Within the cybersecurity world, one of the well-established models for understanding security goals is the CIA triad, which stands for Confidentiality, Integrity, and Availability. This model is primarily formulated for information security and therefore recognizes the need for information to be confidential, have integrity, and be available. However, this model has been used more broadly beyond information security, for formulating information systems and network security goals.
The confidentiality goal means that data should only be accessed by people who have permission. Therefore, any access to data by people who are not authorized, compromises data confidentiality – this includes incidents such as data leakages and breaches. The largest data breach ever reported was by Yahoo in 2017 in which 3 billion accounts were affected. In recent years, many other companies have also suffered data breaches, which are projected to cost $5 trillion globally by 2024. At an individual level, data breaches can have adverse impacts on the individuals affected, such as financial loss, psychological harm, and a threat to life.
Implied in confidentiality, is the authentication goal, which is about ensuring the accuracy of the claimed identity. A standard attack against authentication involves compromising individuals’ account credentials through approaches such as guessing passwords, intercepting passwords across the network, or through social engineering.
The integrity goal means that data has not been modified or corrupted both during storage and communication. Many attacks target information integrity – some of these involve the malicious modification of data, for example, to embed malware in documents. However, some of the threats to integrity are due to inadvertent human error or due to the failure of data storage media.
The availability goal means that data should be accessible and available. Any partial or complete disruption of access to data compromises the availability goal. A ransomware attack, where attackers encrypt data and demand payment of ransom, is a good example of a disruption attack. Denial of service attacks are another common threat against availability which is on the rise globally.
Considered in detail the CIA triad allows organizations to think about information security and cybersecurity in a structured and systematic way. Many threat modeling approaches have been developed that help frame cybersecurity threats around the CIA triad, based on the specific digital resources owned or based on the motivations of potential attackers and threat actors. Using such approaches helps organizations to not only identify potential cybersecurity risks but also to put in place appropriate mitigation strategies.
While the CIA is being effectively used across businesses and organizations for enhancing their cybersecurity, it is not enough for informing individuals’ cybersecurity goals. This is because the CIA model is framed with a focus on technical assets and resources and cannot account for the multi-faceted, non-technical, and cyber-enabled threats that individuals are exposed to online.
In our work on citizen cyber resilience, we have formulated a list of over 100 types of threats that individuals can be exposed to online. Of these less than 40% are directly related to the CIA goals. This means that there is a lot more that individuals need to consider as far as their cybersecurity is concerned.
Some of these include social threats, such as cyberbullying, cyberstalking, and online scams, which make up about a third of the threats on our list. Recent studies have found that cyberbullying is on the increase, particularly among teenagers.
Other kinds of threats that individuals need to think about include cognitive and influence threats associated with misinformation and fake news as well as inappropriate online content.
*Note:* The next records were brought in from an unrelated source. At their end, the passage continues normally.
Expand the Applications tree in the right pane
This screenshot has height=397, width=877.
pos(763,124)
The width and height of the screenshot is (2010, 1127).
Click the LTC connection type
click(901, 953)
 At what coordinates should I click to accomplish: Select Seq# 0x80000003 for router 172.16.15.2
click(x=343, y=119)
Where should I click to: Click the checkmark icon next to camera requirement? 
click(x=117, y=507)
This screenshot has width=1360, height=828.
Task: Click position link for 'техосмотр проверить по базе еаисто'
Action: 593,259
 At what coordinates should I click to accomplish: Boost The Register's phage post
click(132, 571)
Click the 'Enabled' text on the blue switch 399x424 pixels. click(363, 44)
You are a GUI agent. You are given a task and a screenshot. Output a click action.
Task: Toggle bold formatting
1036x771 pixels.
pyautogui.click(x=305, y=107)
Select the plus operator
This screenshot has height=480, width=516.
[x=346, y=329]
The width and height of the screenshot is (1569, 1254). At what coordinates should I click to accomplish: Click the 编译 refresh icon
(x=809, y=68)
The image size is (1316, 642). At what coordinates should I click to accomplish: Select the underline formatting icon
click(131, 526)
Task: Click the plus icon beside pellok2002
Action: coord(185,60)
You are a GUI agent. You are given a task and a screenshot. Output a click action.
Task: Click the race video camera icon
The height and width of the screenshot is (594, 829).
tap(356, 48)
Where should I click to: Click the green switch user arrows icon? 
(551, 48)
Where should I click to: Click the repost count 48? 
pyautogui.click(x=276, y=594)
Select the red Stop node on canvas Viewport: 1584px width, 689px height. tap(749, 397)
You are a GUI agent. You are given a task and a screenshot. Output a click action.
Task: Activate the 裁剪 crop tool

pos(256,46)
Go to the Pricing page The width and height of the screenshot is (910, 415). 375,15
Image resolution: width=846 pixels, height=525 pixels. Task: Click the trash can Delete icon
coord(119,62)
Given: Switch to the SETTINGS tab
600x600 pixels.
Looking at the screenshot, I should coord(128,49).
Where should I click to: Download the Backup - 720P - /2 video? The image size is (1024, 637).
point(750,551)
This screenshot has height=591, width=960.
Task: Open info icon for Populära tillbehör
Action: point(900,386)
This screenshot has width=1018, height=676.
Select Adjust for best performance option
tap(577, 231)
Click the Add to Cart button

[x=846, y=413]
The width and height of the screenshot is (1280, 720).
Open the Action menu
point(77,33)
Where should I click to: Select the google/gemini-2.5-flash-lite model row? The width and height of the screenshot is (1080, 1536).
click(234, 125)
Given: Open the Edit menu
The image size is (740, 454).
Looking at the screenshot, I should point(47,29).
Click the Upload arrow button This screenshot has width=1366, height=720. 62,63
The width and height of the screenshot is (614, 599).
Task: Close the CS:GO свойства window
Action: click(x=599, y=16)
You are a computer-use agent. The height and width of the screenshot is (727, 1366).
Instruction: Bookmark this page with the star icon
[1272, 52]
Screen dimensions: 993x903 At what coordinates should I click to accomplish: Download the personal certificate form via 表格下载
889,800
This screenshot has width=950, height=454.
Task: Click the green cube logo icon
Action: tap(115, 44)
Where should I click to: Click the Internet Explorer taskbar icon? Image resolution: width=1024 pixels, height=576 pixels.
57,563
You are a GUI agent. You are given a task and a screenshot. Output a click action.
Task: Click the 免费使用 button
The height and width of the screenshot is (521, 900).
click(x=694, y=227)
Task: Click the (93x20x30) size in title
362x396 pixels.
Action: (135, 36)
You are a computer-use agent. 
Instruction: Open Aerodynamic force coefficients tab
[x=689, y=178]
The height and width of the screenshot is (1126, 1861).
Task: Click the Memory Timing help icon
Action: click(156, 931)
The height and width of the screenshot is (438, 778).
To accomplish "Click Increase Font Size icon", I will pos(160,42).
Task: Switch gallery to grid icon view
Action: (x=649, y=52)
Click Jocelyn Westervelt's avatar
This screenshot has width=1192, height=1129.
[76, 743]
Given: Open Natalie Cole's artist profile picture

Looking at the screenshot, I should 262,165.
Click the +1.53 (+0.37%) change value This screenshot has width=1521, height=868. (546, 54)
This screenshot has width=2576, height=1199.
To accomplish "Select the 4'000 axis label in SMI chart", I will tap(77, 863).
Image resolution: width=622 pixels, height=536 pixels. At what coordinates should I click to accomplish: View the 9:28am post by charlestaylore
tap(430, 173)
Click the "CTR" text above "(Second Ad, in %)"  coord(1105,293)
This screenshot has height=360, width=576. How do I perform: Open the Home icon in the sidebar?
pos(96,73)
For each of the various threats that individuals are exposed to there are several responses that can be adopted to enhance cybersecurity. These include measures such as practicing good cyber hygiene through good password management, regular data backups, and keeping software on devices updated. Further, there are attitudes that individuals can embrace, such as being suspicious, of email attachments from unknown senders; being critical, of online content, and learning to spot fake news and misinformation on social media. Lastly, depending on the nature of the threats and the severity of the adverse cyber incidents, individuals have the option of engaging relevant authorities and agencies.
Individuals need to understand the response options that are available to them within their respective contexts. For example, in Macau, the Macau Emergency Response Team Coordination Centre (MOCERT) is one agency that provides support to local enterprises and the public on cybersecurity incident handling, promoting cybersecurity awareness, and sharing cybersecurity advisories. From a legislative point of view, the Office of Personal Data Protection (GPDP) ensures legal compliance as far as the Personal Data Protection Act (PDPA) is concerned. The office also handles complaints and reports of personal data protection violations.
There also organizations that provide support through training and awareness-raising to improve individuals’ cybersecurity. The United Nations University institute in Macau is also working towards promoting the cyber resilience of the public in Macau and globally and is developing tools and resources to help individuals understand the threats they are exposed to online and how to handle those threats.
Overall, individuals need to think about their cybersecurity posture beyond the very narrow CIA goals, to consider all threats that limit and hamper the effective use of cyber resources.
Mamello Thinyane & Debora Christine
* Mamello Thinyane is a Principal Research Fellow at the United Nations University Institute in Macau. He leads research on Data and Sustainable Development and the Smart Citizen Cyber Resilience. Debora Christine is a Research Assistant at the United Nations University Institute in Macau. Her primary interests are on the nexus of development, media, ICTs, inequality and social exclusion, and the construction of knowledge.